Saved entries
+--

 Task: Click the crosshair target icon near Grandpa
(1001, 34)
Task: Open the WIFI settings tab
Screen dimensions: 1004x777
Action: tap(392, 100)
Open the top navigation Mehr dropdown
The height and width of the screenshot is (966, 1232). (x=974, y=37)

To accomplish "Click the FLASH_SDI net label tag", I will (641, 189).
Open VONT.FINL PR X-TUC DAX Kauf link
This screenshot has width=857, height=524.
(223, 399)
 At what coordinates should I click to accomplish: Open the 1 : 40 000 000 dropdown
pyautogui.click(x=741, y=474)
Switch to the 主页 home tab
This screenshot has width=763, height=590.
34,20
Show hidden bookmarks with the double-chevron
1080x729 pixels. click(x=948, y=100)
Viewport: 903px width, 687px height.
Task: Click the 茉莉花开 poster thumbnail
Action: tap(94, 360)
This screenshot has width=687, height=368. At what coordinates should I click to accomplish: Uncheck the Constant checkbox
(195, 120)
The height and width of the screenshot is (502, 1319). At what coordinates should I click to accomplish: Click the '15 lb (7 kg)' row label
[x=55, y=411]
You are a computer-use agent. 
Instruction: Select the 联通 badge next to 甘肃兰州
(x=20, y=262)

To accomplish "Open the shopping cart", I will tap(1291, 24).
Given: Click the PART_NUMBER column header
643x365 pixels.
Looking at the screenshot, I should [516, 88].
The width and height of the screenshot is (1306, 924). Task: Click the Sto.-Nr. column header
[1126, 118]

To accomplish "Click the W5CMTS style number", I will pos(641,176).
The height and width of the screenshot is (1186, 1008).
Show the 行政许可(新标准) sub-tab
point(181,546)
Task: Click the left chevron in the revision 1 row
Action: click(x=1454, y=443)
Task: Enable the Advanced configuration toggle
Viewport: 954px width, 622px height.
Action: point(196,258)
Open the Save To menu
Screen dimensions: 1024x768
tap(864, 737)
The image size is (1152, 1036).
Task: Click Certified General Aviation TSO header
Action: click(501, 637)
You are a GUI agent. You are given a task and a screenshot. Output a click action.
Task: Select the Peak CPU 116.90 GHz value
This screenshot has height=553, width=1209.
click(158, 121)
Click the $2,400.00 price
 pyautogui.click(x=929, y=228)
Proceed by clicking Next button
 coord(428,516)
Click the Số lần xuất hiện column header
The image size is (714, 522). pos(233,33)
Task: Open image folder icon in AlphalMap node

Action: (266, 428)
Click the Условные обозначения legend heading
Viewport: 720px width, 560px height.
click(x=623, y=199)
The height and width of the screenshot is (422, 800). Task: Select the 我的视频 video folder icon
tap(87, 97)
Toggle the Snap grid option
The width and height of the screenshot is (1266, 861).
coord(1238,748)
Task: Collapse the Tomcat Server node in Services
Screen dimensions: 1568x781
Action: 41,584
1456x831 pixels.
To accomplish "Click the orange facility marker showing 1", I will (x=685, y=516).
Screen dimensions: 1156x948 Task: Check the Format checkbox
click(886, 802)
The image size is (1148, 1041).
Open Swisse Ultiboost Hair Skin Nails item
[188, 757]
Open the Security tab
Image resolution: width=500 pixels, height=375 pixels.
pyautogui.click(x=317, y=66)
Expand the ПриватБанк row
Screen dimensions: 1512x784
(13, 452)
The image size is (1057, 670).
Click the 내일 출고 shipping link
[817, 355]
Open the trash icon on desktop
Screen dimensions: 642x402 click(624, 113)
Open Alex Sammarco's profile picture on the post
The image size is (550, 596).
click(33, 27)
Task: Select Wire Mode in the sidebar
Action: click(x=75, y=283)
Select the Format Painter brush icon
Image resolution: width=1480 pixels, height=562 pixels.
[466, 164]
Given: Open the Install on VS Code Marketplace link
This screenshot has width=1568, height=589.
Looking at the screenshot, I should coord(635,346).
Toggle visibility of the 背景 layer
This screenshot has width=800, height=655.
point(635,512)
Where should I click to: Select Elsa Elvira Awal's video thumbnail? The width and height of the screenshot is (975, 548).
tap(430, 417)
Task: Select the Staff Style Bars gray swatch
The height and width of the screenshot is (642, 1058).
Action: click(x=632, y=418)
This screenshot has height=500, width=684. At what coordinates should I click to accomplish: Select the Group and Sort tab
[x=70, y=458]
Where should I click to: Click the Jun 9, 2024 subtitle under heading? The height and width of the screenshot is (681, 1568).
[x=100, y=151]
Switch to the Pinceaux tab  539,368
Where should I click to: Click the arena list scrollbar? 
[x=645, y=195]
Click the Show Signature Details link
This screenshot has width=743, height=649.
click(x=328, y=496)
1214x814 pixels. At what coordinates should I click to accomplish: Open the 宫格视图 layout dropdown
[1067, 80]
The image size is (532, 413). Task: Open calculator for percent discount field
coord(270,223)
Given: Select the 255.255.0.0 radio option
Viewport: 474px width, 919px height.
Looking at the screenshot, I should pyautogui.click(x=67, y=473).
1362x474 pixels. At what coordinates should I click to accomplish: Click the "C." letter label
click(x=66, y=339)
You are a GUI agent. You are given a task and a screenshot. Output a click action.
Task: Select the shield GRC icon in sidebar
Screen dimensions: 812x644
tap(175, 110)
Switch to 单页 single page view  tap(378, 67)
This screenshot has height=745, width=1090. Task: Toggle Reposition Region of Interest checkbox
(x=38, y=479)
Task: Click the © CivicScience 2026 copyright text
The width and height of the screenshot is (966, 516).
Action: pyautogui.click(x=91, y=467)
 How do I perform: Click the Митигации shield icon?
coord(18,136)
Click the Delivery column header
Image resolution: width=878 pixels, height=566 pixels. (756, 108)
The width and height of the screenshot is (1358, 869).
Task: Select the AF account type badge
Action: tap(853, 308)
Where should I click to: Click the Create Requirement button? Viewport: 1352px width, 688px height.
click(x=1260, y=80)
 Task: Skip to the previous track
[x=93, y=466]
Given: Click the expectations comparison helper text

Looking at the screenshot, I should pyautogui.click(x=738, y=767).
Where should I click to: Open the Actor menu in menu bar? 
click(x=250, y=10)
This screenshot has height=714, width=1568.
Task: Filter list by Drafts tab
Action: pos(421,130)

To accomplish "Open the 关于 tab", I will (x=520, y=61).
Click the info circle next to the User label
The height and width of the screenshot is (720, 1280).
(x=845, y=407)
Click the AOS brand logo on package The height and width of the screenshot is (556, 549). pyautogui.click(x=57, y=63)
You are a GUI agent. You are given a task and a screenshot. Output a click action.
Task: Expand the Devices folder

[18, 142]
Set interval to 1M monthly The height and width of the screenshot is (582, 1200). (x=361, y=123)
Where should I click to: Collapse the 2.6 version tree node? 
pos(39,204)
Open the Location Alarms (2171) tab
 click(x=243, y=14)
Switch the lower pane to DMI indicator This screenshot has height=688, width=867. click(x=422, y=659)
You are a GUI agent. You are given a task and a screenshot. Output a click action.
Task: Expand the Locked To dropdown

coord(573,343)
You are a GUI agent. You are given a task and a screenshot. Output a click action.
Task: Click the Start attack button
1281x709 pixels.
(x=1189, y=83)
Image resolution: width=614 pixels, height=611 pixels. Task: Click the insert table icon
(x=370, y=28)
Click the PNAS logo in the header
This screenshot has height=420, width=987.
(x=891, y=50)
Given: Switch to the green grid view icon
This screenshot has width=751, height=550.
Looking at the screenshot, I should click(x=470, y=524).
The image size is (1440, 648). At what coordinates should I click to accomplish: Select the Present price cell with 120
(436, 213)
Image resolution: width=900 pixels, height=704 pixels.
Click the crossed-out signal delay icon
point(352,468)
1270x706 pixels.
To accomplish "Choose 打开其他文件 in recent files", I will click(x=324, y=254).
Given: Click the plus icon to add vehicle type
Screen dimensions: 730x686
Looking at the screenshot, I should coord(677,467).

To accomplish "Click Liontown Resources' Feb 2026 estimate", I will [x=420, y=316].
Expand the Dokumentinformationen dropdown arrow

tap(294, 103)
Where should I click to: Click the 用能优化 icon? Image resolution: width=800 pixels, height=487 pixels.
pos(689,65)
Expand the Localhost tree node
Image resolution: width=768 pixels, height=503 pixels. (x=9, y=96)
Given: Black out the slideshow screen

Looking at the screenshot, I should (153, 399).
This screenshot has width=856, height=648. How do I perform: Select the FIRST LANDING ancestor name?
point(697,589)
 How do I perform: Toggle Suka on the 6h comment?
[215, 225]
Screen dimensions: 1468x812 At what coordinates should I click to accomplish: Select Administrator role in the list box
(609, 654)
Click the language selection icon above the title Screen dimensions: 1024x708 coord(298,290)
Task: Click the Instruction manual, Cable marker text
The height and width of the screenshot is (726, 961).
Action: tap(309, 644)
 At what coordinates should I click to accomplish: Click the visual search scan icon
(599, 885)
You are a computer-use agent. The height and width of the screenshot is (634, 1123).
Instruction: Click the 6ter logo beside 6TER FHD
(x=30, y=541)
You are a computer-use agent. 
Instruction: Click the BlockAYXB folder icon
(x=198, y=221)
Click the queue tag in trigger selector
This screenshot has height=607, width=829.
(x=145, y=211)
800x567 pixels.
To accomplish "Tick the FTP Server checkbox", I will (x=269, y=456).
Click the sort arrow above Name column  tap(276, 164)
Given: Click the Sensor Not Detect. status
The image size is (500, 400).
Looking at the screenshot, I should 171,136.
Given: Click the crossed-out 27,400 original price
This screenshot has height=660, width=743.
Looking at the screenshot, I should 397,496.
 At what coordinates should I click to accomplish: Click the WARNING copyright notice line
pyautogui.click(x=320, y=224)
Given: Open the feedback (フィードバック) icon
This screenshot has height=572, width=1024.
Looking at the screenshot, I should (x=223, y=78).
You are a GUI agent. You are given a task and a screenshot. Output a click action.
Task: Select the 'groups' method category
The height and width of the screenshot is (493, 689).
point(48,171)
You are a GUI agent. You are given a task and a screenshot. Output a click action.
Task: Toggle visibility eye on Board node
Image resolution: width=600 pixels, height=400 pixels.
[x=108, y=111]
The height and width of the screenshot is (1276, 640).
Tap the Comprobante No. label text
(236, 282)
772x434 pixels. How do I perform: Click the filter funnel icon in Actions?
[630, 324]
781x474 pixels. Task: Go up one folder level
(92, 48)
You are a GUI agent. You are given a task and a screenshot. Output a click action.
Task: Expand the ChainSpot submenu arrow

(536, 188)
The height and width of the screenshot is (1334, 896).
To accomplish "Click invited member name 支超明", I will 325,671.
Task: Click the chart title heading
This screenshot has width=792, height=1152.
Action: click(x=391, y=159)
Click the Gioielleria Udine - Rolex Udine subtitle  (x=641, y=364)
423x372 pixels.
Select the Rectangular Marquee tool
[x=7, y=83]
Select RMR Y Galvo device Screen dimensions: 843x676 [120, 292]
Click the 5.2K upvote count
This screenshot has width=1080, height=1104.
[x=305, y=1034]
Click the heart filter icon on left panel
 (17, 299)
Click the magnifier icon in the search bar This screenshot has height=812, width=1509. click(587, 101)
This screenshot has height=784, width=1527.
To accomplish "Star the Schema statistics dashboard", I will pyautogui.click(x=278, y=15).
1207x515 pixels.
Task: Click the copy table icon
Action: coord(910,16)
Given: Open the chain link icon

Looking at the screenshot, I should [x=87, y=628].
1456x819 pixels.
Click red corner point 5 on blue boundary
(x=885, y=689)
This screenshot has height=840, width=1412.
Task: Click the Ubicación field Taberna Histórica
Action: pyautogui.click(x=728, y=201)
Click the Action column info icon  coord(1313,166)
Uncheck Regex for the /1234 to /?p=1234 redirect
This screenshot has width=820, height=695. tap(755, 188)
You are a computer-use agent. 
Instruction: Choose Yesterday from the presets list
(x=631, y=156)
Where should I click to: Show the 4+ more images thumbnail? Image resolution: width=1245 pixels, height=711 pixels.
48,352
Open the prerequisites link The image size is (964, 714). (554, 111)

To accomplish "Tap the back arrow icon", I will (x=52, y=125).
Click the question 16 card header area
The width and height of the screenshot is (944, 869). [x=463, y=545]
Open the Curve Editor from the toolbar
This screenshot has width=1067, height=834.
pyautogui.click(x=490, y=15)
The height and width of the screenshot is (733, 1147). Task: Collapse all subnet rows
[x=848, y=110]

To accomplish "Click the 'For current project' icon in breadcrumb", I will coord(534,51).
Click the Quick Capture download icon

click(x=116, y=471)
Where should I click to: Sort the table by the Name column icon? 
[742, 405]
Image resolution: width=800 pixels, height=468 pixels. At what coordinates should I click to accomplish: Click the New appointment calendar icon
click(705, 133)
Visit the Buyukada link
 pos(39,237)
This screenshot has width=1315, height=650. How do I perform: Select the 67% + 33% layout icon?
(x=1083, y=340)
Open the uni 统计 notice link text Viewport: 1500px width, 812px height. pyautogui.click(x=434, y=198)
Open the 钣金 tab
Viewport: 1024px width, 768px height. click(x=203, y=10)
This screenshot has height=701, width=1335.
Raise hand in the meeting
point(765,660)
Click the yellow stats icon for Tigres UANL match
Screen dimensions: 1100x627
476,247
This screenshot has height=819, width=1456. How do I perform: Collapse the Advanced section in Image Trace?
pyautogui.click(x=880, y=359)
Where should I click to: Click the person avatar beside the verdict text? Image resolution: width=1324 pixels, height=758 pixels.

+--

In the data above, find each line that has the word "visibility" and copy it out.

Response to the exercise »
Toggle visibility of the 背景 layer
Task: Toggle visibility eye on Board node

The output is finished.